Daniel Lakeland writes:

Ok, so it’s really deep into the comments and I’m guessing there’s a chance you will miss it so I wanted to point at my comments here and here.

In particular, the second one, which suggests something that it might be useful to recommend for Bayesian workflows: calculating a likelihood ratio for data compared to peak likelihood.

I imagine in Stan using generated quantities to calculate say the .001, .01, .1, .25, .5 quantiles of log(L(Data)/Lmax) or something like that and using this as a measure of model misfit on a routine basis. I think it would be useful to know for example that for a given posterior draw from the parameters, the least likely data points are no less than say 10^-4 times as likely as the data value at the mode of the likelihood, and you’d definitely like to know if some percentage of the data is 10^-37 times less likely ;-) that would flag some serious model mis-fitting.

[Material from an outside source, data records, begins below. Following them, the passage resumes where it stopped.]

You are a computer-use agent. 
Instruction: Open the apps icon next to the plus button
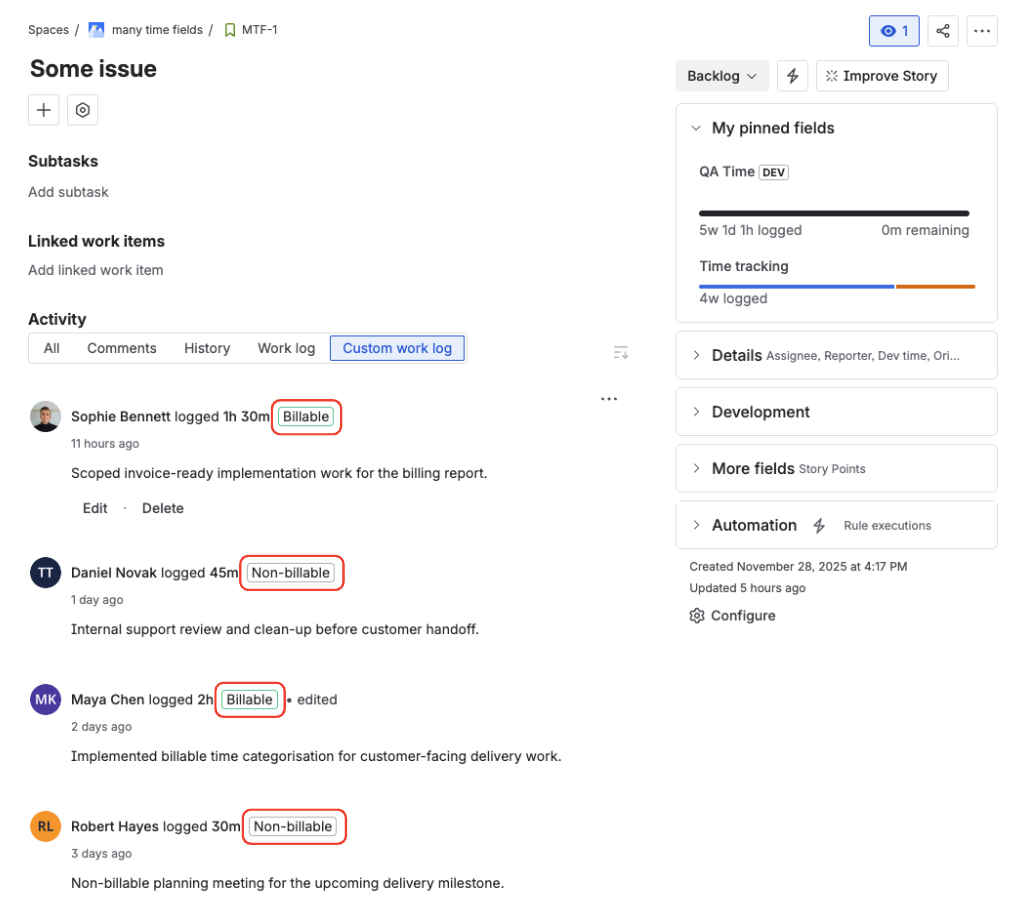tap(82, 110)
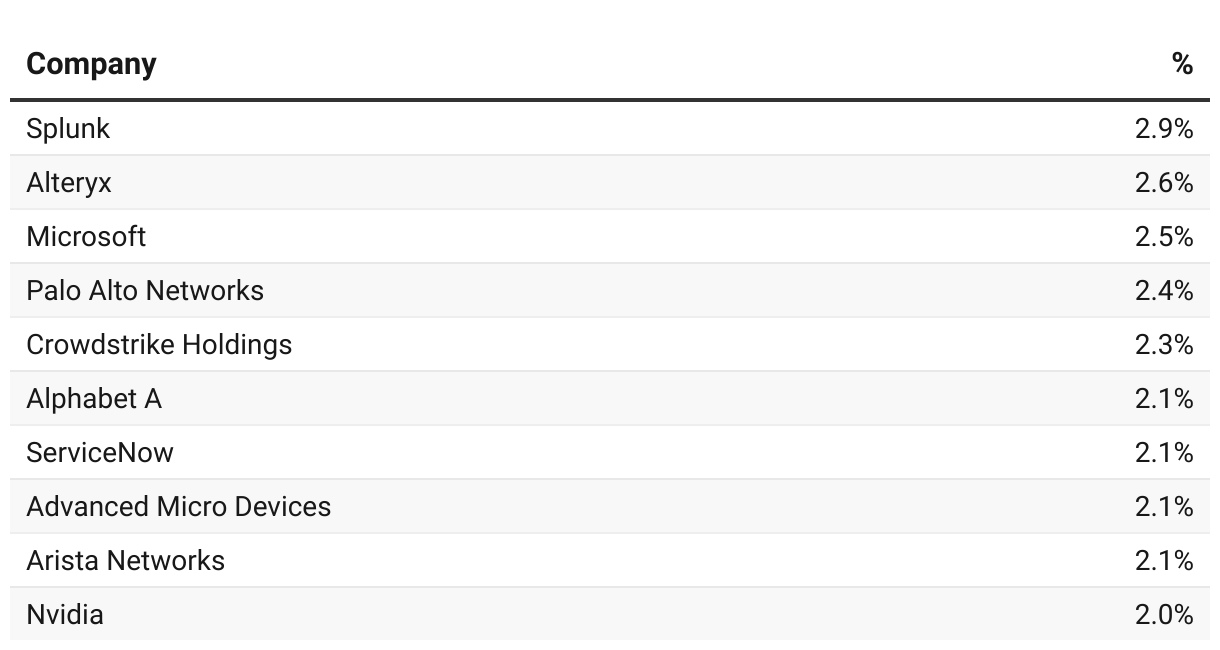
Task: Click the % column header
Action: pos(1182,64)
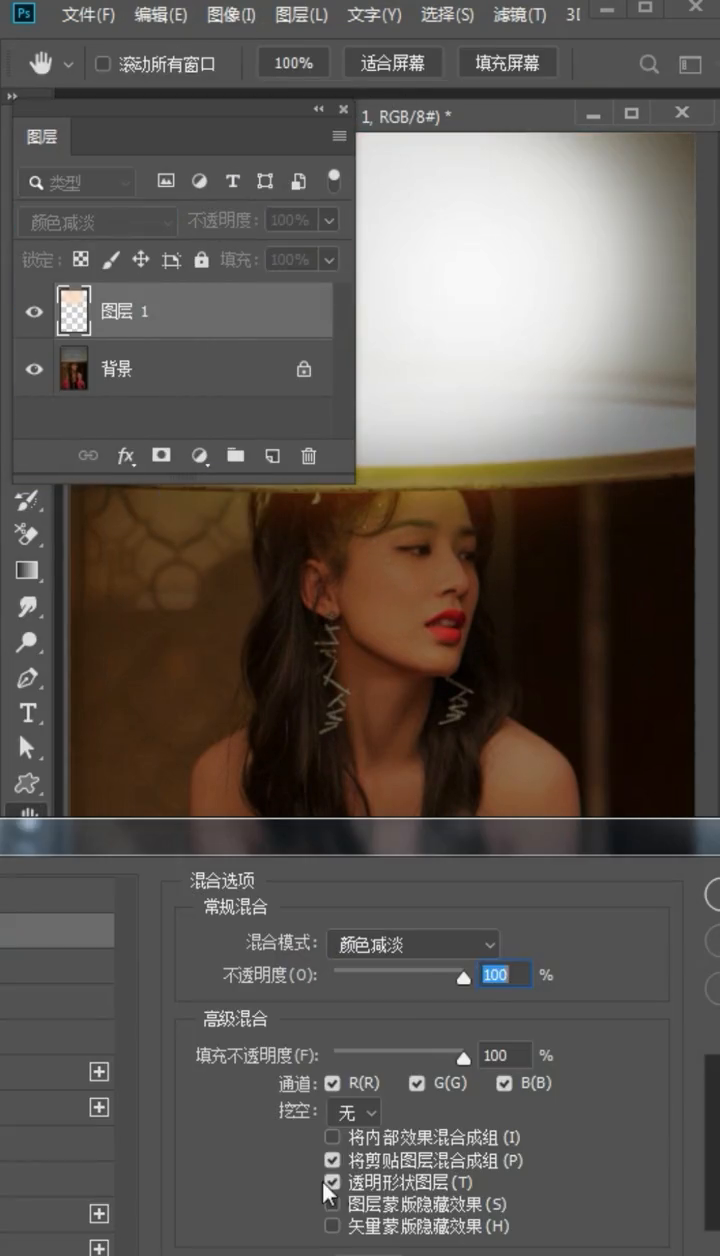
Task: Click the 填充屏幕 button
Action: point(508,63)
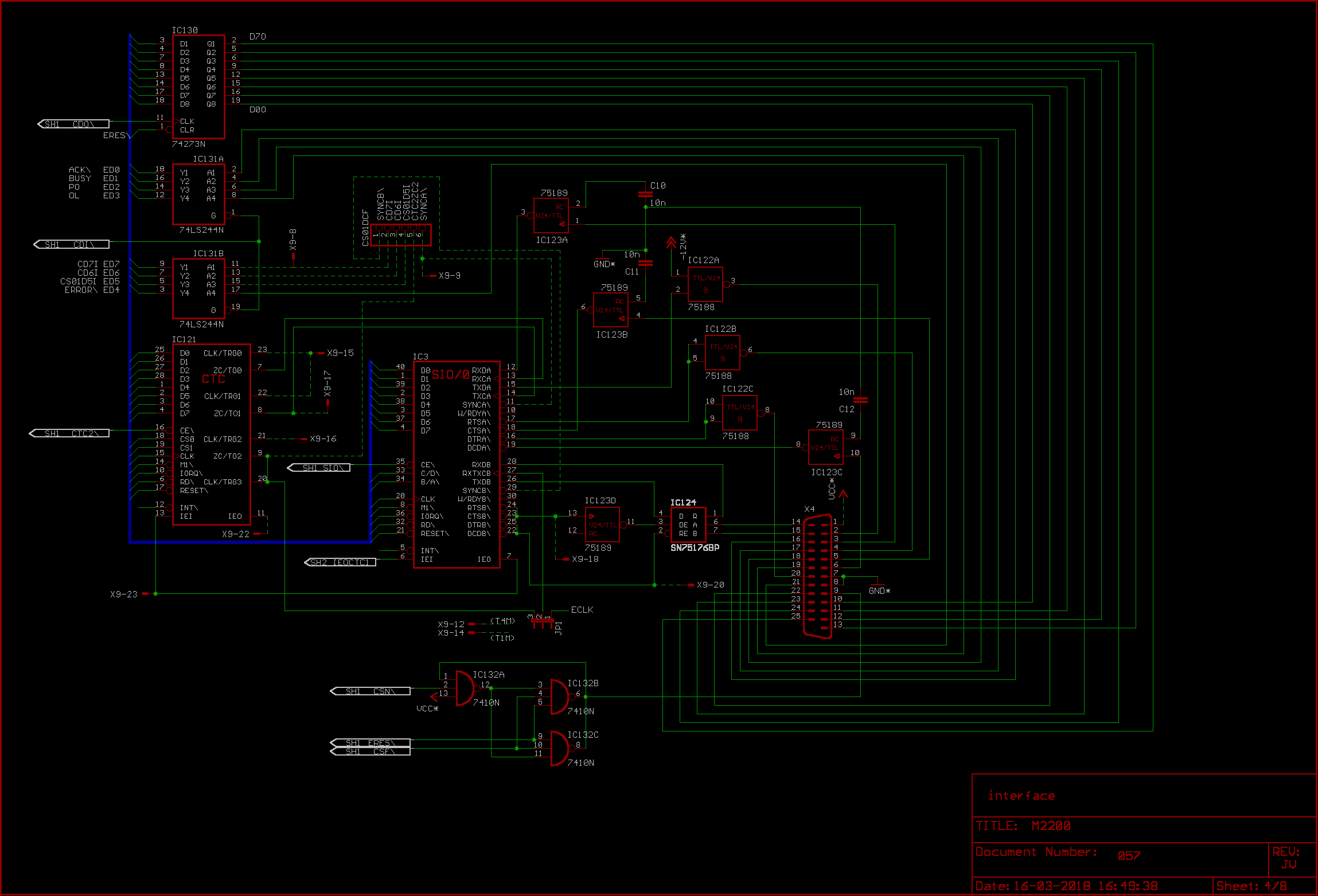Image resolution: width=1318 pixels, height=896 pixels.
Task: Click the IC132A 7410N NAND gate
Action: pos(466,688)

Since the idea deserves elaboration, but the comments on this blog post are sort of played out, what do you think I should do with this idea? Is there a productive place to discuss it or maybe set up some kind of example vignette or something?

I don’t have the energy to think this through so I thought I’d just post it here. My only quick thought is that the whole peak likelihood thing can’t work in general because (a) the likelihood can blow up, and (b) wherever is the peak likelihood can be super-noisy at times. So I’d replace “peak likelihood” with something using an informative prior. But maybe there’s something to the rest of this?